### Belge bölümü

%%

The Fame Monster, Amerikalı şarkıcı Lady Gaga'nın 2008 çıkışlı ilk stüdyo albümü The Fame'in 18 Kasım 2009'da Streamline Records, KonLive Distribution, Cherrytree Records ve Interscope Records tarafından yeniden yayımlanan sürümü. İlk olarak, albümde yer alan şarkıların, Gaga'nın The Fame için hazırlanan deluxe versiyonda ek olarak yer alması düşünüldü. Ancak Gaga, yeni bir sürüm yayımlamanın pahalı olması ve şarkıların ilk albümden farklı bir konsepti işlemesi nedenlerinden ötürü, yeni şarkıları başlı başına farklı bir çalışma olarak yayımlamaya karar verdi. Albümün 15 Aralık 2009'da yayımlanan Super Deluxe sürümünde, The Fame albümünün tamamına ve Gaga'nın bir tutam saçına yer verildi.
Müzikal anlamda The Fame Monster, 1970 ve 1980'lerdeki disko, glam rock ve synthpop müzik türlerinin yanı sıra endüstriyel ve gotik müzik türlerini barındırdı. Ayrıca birçok pop albümünün etkisi altında kaldı. Albüm, moda defile ve pistlerinden esinlendi. Gaga'ya göre ise albüm, aşk, seks, alkol ve daha fazlasını içeren şöhretin karanlık tarafı ile ilgilidir. Sözler, canavarmetaforları taşır. Hedi Slimane tarafından tasarlanan albüm kapağında Gaga, gotik bir temanın işlendiğini belirtti. Kapak, plak şirketi tarafından kabul edilmedi ancak Gaga şirketi ikna etti. The Fame Monster, müzik eleştirmenlerinden genel anlamda olumlu eleştiriler topladı. Bazı ülkelerde The Fame albümüyle beraber listelerde yer aldı; Almanya, Avustralya, Avusturya, Belçika, Birleşik Krallık, Finlandiya, İrlanda, İsviçre, Polonya ve Yeni Zelanda dâhil olmak üzere birçok ülkede üst sıralara kadar ilerledi. Amerika Birleşik Devletleri'nde Billboard 200 listesinde beş numaraya kadar çıktı, Dans/Elektronik Albümler listesinde zirveye yerleşti.
Çıkış single'ı "Bad Romance", Billboard Hot 100 listesinde iki numaraya kadar yükseldi, dünya genelinde yirmiden fazla ülkenin ulusal listelerinin bir numarasına oturdu. Sonraki iki single "Telephone" ve "Alejandro", birçok ülkede ilk on sıralama içine girdi. Son single "Dance in the Dark" ise yalnızca bazı ülkelerde yayımlandı ve 53. Grammy Ödülleri'nda En İyi Dans Kaydı kategorisinde aday gösterildi. "Monster", "So Happy I Could Die", "Speechless" ve "Teeth" şarkıları, single olmamasına rağmen çeşitli ülkelerde listelere giriş yaptı. The Fame Monster, piyasaya çıktığı günden bu yana çeşitli ödüller kazandı. 53. Grammy Ödülleri'nde toplam altı kategoride aday gösterildi, En İyi Pop Vokal Albüm ödülünün sahibi oldu. Gaga, EP'nin tanıtımı için The Monster Ball Tour adını verdiği turneye çıktı ve Kasım 2009'dan Nisan 2011'e kadar turneyi devam ettirdi.

%%

### Verilen bilgiler

%%

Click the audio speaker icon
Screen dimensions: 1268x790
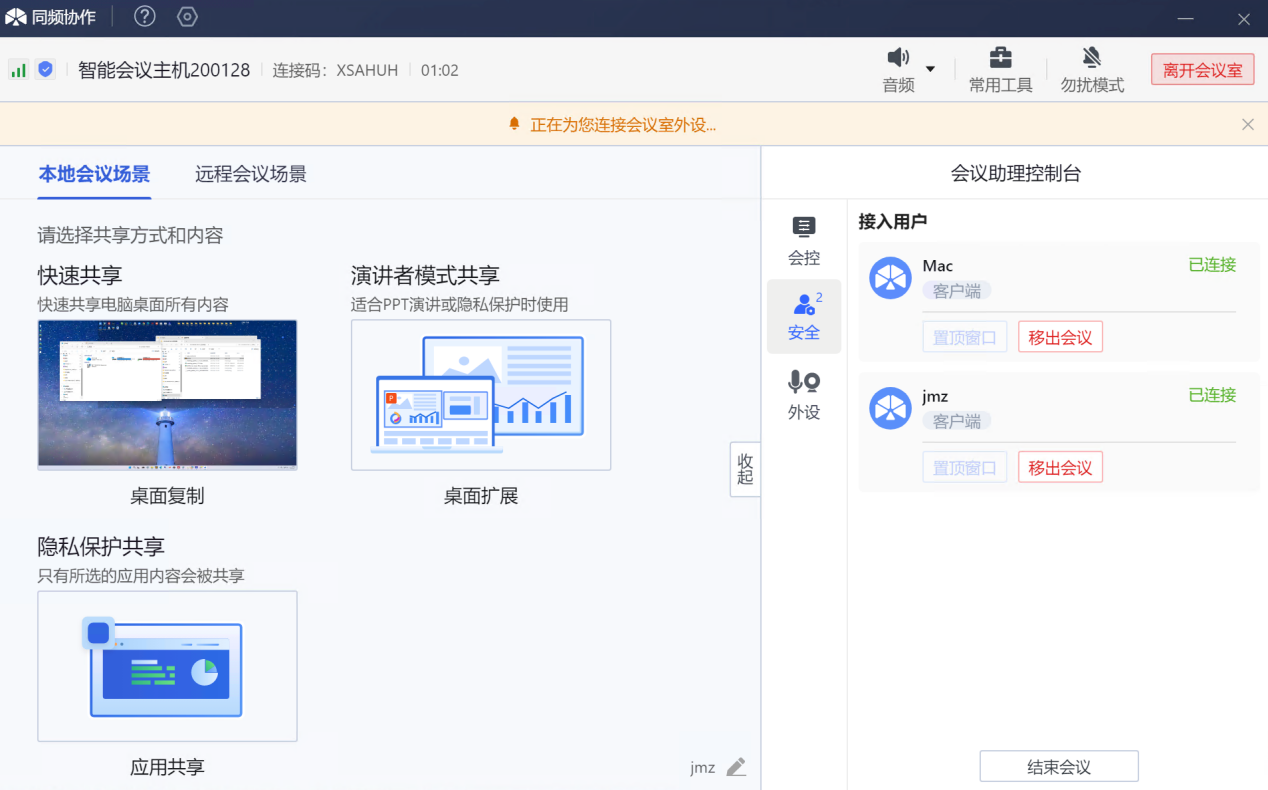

%%

### Görevin
The Fame Monster yazısında "The Fame Monster, Amerikalı" sözlerinden başlayıp "saçına yer verildi." sözleri de dahil olmak üzere o kısma kadar olan bölümü yeniden yaz. Yazarken "pahalı" ifadesini "zahmetli" ile değiştir.

### Doğru cevap
The Fame Monster, Amerikalı şarkıcı Lady Gaga'nın 2008 çıkışlı ilk stüdyo albümü The Fame'in 18 Kasım 2009'da Streamline Records, KonLive Distribution, Cherrytree Records ve Interscope Records tarafından yeniden yayımlanan sürümü. İlk olarak, albümde yer alan şarkıların, Gaga'nın The Fame için hazırlanan deluxe versiyonda ek olarak yer alması düşünüldü. Ancak Gaga, yeni bir sürüm yayımlamanın zahmetli olması ve şarkıların ilk albümden farklı bir konsepti işlemesi nedenlerinden ötürü, yeni şarkıları başlı başına farklı bir çalışma olarak yayımlamaya karar verdi. Albümün 15 Aralık 2009'da yayımlanan Super Deluxe sürümünde, The Fame albümünün tamamına ve Gaga'nın bir tutam saçına yer verildi.